What appears at the outset to be amateur acting is merely cleverly realistic, shorn of theatrical elements and stripped bare to honesty, so as to be able to carry this depth. The fact that the actors so often speak directly to the camera, as if talking to us, takes a little getting used to as well, and that's only one device used here. The other obvious one is the fact that almost the entire film is shot from a camera positioned a lot lower than we expect, as if we're in the middle of the scene ourselves, kneeling on a tatame like the rest of the characters. It's a very effective pairing of devices, set up a full half century before the modern reality TV craze.

I caught some of the extra meanings here but it's pretty clear that this is a film to explore deeper with repeat viewings. The connections to reality really ought to resonate too, because this isn't a single message film. There are parts that connected with me at the point in life that I'm at right now but I'm sure that it'll be different parts that touch me ten years from now or twenty or thirty. It's obviously a film to grow with, as it seems to have done for many viewers already.

It's the genius of this film that there are so many of these little touches that it's hard to count them and often to even notice them because they're so subtle. There are so many points where we suddenly realise what a previous scene meant or a line spoken earlier in the film really tied to. Everything seems to have something to tell us, if only we care enough to step away from our own lives for a couple of hours to pay attention. It speaks to the differences between generations, between country and city living, difference between tradition and modernity; to the differences between characters and noise and movement.

It also tells so much about things we don't even see. We don't meet our elderly couple until they're, well, elderly, and there are no flashbacks or imaginings in this very linear story. Yet we get massive insight into their life together through dialogue and reactions. We learn about who they are because of how they play along with their children's plans, how they react to what they do, how they talk under the influence of drink. We also learn about them from their family, comments here and there gradually filling in our picture like a jigsaw puzzle. So by the end of the film, we know about their life together that we didn't see, about Shoji and Noriko's parents who we never see.

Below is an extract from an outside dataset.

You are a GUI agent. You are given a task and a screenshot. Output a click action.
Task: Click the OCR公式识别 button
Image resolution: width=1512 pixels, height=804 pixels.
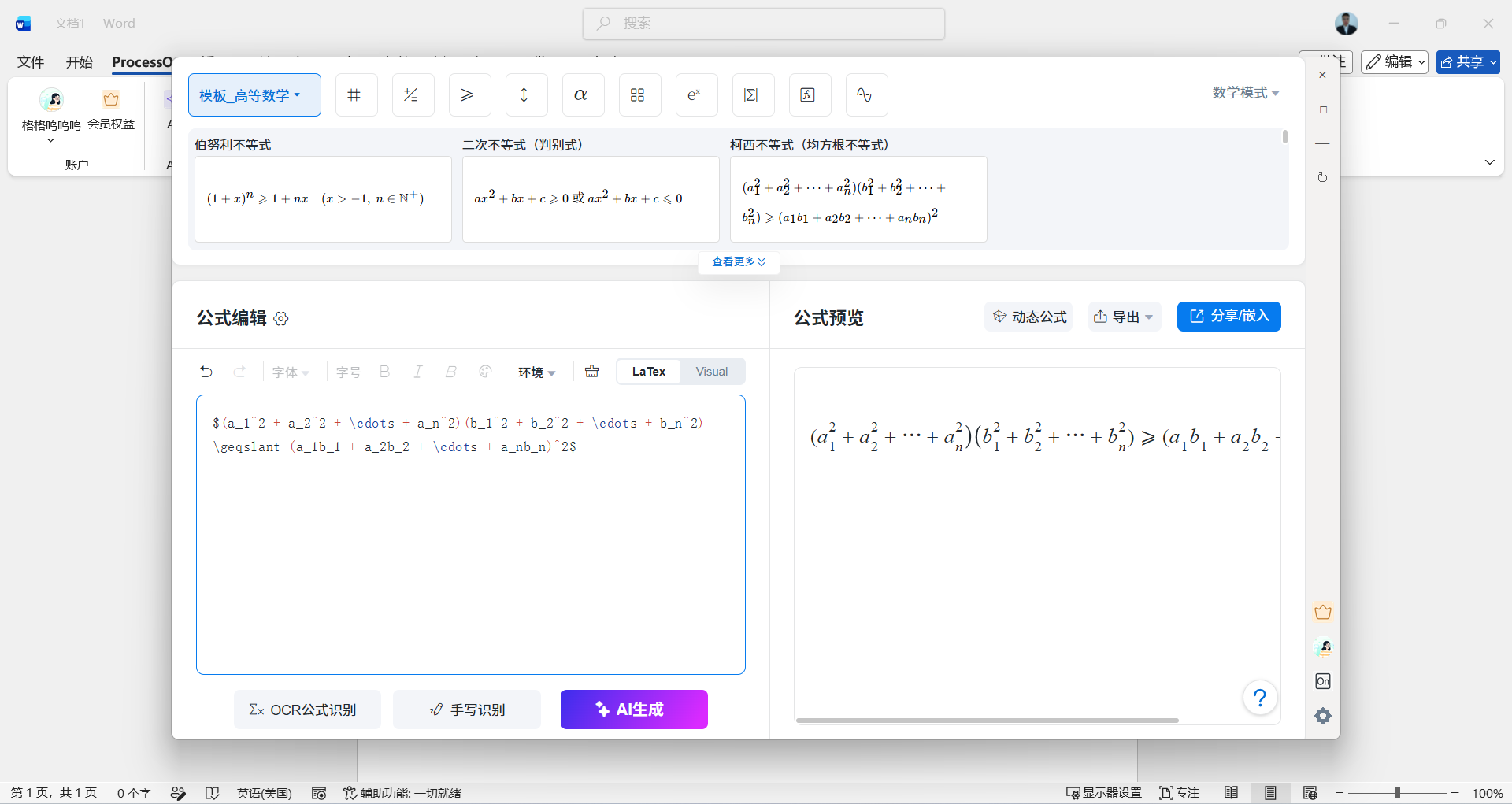point(307,710)
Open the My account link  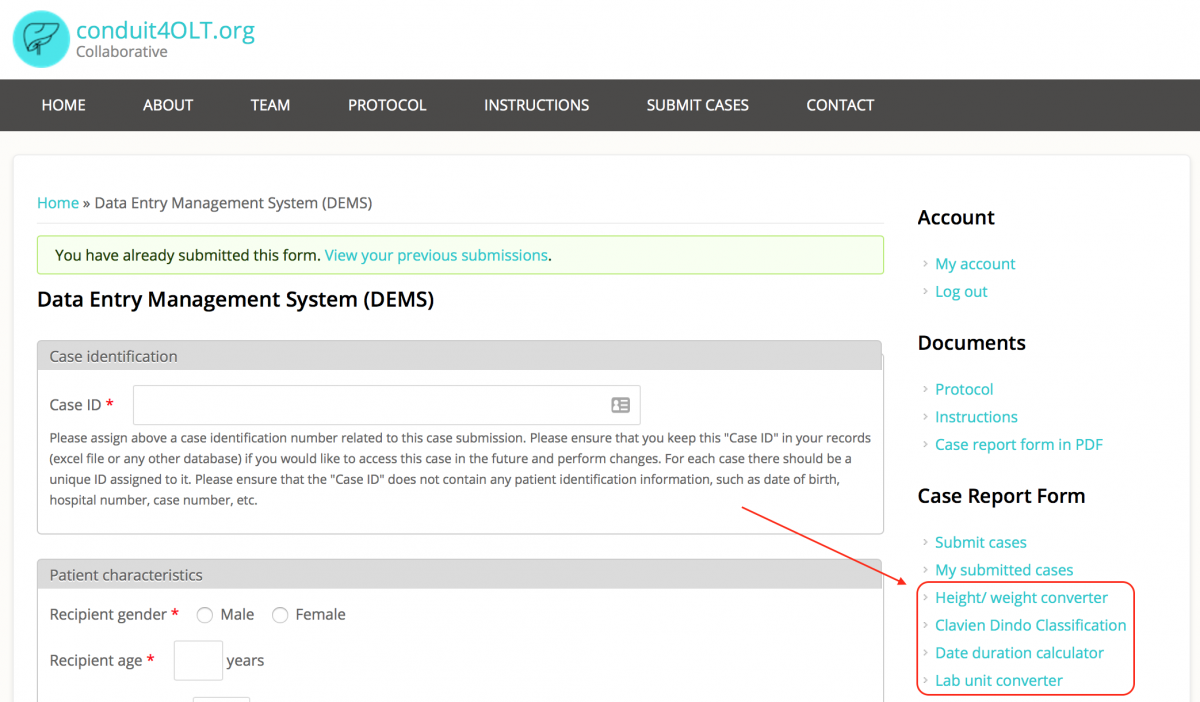975,264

We're also treated to subtle comments on Japanese culture. A couple of exchanges of dialogue really stood out for me, even though they're not highlighted above any other. Right at the beginning of the film they lose their air cushion. Of course it's the woman's fault, and of course the man doesn't apologise when it turns out that it's his fault, but it's played out as utterly routine. There's no bad feeling, it's simply how things are expected for a traditional elderly couple. Later on, Tomi says that 'I'm glad I lived to this day. The world has changed so.' The immediate reaction is 'But you haven't changed at all,' only for her to reply in turn, 'Of course we have. We're old folks now.' This is utterly throwaway stuff if you take it at face value. The more you learn about the characters and about Japanese culture in general the more that becomes a definitive summing up of the last century in Japan.